Abordar El Niño e La Niña requer ir além da memorização de definições. Utilize simulações e análise de dados para que os alunos construam ativamente o entendimento dos mecanismos. Conecte os fenômenos globais aos impactos locais no Brasil, tornando o aprendizado relevante e concreto. Evite simplificações excessivas, enfatizando a complexidade e a variabilidade dos eventos.

Espera-se que os alunos demonstrem uma compreensão clara de como as variações de temperatura no Pacífico equatorial influenciam os padrões climáticos globais e brasileiros. Eles devem ser capazes de prever e justificar os impactos de El Niño e La Niña em diferentes regiões do Brasil, relacionando-os a fenômenos climáticos específicos.

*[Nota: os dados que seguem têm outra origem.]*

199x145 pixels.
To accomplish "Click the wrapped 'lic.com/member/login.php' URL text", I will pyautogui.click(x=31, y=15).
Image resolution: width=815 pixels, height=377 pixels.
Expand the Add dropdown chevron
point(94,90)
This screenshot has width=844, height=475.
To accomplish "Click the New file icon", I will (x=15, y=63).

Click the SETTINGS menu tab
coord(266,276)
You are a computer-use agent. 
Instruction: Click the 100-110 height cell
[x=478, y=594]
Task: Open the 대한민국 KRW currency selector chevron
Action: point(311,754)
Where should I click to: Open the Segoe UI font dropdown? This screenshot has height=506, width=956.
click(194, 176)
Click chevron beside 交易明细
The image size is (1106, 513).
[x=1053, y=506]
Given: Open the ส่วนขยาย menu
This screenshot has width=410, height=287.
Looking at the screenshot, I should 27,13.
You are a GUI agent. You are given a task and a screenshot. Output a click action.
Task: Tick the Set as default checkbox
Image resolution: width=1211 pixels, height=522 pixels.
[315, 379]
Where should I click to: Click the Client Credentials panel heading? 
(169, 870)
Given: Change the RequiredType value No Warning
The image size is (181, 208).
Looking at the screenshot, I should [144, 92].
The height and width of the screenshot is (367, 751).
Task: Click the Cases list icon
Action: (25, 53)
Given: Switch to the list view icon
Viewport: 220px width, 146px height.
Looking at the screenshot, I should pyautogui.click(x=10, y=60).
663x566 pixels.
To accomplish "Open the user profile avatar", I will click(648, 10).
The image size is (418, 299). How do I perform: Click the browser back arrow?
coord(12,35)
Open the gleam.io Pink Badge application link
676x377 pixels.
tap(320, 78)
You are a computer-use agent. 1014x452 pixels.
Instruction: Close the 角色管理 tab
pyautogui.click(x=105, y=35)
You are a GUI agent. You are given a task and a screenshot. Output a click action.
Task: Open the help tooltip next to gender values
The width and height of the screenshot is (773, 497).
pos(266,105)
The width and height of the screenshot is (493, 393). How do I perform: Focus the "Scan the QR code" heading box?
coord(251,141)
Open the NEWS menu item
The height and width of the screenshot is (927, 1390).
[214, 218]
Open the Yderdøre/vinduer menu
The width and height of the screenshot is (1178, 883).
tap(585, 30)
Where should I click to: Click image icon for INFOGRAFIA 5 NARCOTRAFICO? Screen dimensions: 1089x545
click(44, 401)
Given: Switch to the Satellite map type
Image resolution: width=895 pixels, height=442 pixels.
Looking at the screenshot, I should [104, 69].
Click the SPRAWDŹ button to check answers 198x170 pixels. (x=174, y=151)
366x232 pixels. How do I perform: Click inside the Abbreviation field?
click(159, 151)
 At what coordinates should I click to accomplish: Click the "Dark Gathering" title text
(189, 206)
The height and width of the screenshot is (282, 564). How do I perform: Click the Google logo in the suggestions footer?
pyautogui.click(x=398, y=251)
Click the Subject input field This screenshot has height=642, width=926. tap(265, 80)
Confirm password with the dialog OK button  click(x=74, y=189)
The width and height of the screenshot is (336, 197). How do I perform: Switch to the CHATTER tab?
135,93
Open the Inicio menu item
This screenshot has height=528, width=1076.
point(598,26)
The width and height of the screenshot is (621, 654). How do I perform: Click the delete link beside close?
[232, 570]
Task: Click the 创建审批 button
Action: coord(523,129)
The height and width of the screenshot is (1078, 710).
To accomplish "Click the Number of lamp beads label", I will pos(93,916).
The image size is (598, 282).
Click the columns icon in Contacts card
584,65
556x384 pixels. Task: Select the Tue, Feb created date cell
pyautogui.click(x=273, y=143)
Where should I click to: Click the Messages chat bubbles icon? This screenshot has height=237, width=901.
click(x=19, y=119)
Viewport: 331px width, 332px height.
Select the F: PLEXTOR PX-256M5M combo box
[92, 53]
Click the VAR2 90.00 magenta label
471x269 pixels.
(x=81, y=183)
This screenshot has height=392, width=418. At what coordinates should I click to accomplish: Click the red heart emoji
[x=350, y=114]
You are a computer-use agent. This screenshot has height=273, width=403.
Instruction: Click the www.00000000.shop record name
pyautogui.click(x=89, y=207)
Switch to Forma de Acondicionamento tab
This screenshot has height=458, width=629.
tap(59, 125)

Cuidado com estes equívocos

  • Durante a atividade 'Mapa de Impactos no Brasil', alguns alunos podem registrar que El Niño causa chuvas excessivas em todas as regiões do Brasil.

    Ao corrigir no 'Mapa de Impactos no Brasil', aponte que o El Niño pode intensificar chuvas no Sul e Sudeste, mas causar secas em outras partes do país, como o Nordeste, dependendo da região específica.

  • No 'Debate: Previsão e Agricultura', pode surgir a ideia de que La Niña sempre acontece imediatamente após um El Niño, como se fossem eventos diretamente ligados e sequenciais.

    Durante o debate, corrija a afirmação explicando que La Niña e El Niño são fases distintas e independentes do fenômeno ENOS, que ocorrem em intervalos irregulares e não necessariamente em sequência direta.

  • Na atividade 'Gráfico de Temperaturas', alguns alunos podem atribuir as variações de temperatura observadas diretamente à poluição humana.

    Ao analisar o 'Gráfico de Temperaturas', reforce que El Niño e La Niña são variações naturais do sistema climático. Mencione que o aquecimento global pode influenciar a intensidade desses fenômenos, mas não é a causa primária deles.